Cresci a pensar que o futebol é um jogo de 11 contra 11, onde as duas equipas têm 90 minutos para chegar à vitória. Todos nos abstraímos do que nos rodeia quando a bola começa a rolar e, se a nossa equipa estiver a jogar bem, nada é mais saboroso nessa semana. Não queremos que aquele espectáculo termine e ao mesmo tempo queremos ouvir o apito para gritar vitória!

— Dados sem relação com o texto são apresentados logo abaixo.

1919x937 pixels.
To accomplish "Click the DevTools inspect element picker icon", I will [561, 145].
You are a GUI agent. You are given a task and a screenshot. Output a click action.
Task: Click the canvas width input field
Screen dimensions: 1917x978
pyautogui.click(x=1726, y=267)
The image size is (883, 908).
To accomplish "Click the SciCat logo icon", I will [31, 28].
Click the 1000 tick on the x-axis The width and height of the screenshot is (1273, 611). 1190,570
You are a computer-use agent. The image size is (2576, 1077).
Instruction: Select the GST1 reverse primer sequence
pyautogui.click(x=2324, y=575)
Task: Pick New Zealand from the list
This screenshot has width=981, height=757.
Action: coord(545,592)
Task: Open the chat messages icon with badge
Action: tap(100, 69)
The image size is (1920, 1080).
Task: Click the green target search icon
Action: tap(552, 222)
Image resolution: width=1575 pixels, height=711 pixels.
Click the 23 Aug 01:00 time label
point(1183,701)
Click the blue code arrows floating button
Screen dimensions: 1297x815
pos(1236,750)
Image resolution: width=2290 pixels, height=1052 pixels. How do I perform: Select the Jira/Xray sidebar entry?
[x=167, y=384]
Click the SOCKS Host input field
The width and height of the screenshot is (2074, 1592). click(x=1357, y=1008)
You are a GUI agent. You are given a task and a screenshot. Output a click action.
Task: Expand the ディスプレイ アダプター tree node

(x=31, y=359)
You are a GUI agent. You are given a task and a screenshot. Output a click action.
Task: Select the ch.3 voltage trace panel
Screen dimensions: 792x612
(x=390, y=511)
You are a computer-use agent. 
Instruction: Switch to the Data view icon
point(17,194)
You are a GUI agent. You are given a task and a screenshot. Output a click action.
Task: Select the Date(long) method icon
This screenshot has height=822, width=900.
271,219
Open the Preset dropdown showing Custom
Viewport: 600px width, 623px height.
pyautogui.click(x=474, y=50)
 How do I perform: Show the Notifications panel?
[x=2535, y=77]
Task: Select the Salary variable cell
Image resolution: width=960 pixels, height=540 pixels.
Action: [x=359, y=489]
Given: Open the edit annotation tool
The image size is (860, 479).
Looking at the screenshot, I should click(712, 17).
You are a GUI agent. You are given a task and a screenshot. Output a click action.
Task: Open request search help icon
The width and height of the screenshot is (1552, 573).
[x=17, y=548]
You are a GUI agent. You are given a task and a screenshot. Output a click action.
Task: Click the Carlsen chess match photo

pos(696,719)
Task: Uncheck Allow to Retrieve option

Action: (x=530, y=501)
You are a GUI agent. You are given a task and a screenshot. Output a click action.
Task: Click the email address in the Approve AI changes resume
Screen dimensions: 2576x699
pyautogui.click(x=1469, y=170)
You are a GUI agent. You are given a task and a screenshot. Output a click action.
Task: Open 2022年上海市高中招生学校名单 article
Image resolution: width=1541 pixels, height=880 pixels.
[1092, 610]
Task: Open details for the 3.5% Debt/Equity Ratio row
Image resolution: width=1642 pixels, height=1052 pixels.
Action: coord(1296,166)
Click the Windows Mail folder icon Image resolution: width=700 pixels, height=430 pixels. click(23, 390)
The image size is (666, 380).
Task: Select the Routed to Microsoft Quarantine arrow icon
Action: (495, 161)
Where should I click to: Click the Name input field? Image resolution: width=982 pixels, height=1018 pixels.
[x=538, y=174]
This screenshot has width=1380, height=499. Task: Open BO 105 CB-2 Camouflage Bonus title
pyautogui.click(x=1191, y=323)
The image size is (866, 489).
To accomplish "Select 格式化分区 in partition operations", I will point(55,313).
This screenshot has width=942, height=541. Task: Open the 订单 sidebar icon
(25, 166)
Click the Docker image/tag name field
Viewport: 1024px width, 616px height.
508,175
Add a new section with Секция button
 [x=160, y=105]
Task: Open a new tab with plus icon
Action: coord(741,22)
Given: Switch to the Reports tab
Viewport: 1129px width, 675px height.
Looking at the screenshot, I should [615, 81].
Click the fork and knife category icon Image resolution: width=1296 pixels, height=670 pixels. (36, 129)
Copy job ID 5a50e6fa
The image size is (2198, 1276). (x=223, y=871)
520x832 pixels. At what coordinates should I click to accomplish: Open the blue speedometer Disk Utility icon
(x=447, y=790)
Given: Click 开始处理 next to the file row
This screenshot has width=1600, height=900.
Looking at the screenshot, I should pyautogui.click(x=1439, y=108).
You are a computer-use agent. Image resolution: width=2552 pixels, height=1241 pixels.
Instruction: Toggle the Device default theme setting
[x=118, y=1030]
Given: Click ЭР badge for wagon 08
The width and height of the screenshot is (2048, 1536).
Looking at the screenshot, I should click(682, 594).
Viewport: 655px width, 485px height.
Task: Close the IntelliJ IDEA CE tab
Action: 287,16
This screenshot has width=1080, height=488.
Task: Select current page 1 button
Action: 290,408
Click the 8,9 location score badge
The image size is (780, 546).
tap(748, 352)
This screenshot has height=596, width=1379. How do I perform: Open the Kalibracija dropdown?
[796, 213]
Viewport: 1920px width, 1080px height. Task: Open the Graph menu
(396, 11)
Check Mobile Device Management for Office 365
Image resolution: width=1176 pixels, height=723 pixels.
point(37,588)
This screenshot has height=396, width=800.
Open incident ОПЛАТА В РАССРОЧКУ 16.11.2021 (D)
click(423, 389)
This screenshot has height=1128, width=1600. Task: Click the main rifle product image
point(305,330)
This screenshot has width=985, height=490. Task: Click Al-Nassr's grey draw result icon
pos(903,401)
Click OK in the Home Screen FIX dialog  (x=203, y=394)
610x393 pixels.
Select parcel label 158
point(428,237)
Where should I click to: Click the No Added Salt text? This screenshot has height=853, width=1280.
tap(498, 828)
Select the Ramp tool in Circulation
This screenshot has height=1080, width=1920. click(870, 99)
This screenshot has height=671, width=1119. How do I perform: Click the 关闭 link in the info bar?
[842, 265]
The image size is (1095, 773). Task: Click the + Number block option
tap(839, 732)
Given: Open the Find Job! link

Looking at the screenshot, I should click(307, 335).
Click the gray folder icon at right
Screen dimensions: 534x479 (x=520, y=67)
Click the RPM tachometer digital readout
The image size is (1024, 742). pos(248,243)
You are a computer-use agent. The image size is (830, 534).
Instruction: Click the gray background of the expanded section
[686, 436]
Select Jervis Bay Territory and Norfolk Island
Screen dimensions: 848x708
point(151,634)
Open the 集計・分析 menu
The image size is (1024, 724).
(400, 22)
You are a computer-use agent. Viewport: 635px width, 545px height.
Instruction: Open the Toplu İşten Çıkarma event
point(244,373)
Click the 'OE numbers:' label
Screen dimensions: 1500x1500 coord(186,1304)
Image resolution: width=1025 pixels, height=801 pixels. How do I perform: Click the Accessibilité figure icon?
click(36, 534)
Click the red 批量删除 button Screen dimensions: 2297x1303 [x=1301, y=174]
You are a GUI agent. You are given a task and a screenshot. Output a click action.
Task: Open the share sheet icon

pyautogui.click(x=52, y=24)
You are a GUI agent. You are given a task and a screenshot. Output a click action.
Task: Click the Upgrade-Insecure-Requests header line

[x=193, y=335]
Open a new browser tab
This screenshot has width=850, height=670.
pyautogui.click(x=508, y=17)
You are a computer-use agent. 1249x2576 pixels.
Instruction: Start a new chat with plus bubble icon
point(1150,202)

Assim, não devia ser uma preocupação quem será o responsável pelo apito neste ou naquele jogo. Devia ser irrelevante e a menor das preocupações quando estudamos as hipóteses da nossa equipa vencer. Mas é fácil demais. A nossa paixão e irritação com a incapacidade da nossa equipa superar as adversidades torna-nos cegos (mais até do que quando acusamos o árbitro de o ser) e procuramos um culpado para o insucesso, uma distracção para o verdadeiro problema. Porém, e correndo o risco de ser contraditório, consigo perceber que no estádio, com a emoção e intensidade que se vive cada lance, exista contestação das decisões do “juiz”. Isto porque não estamos a ser racionais! Estamos demasiado dominados pelo espectáculo e pelo êxtase que apenas ver a bola a balancear as redes da equipa adversária nos vai fazer sentir mais vivos. Não acontecendo, por haver uma irregularidade que corte o desenrolar da jogada, avança a contestação ao “juiz”, mesmo que tenha ajuizado o lance corretamente. Mas estes protestos são passageiros, perdendo o interesse quando o jogo volta a chamar a nossa atenção.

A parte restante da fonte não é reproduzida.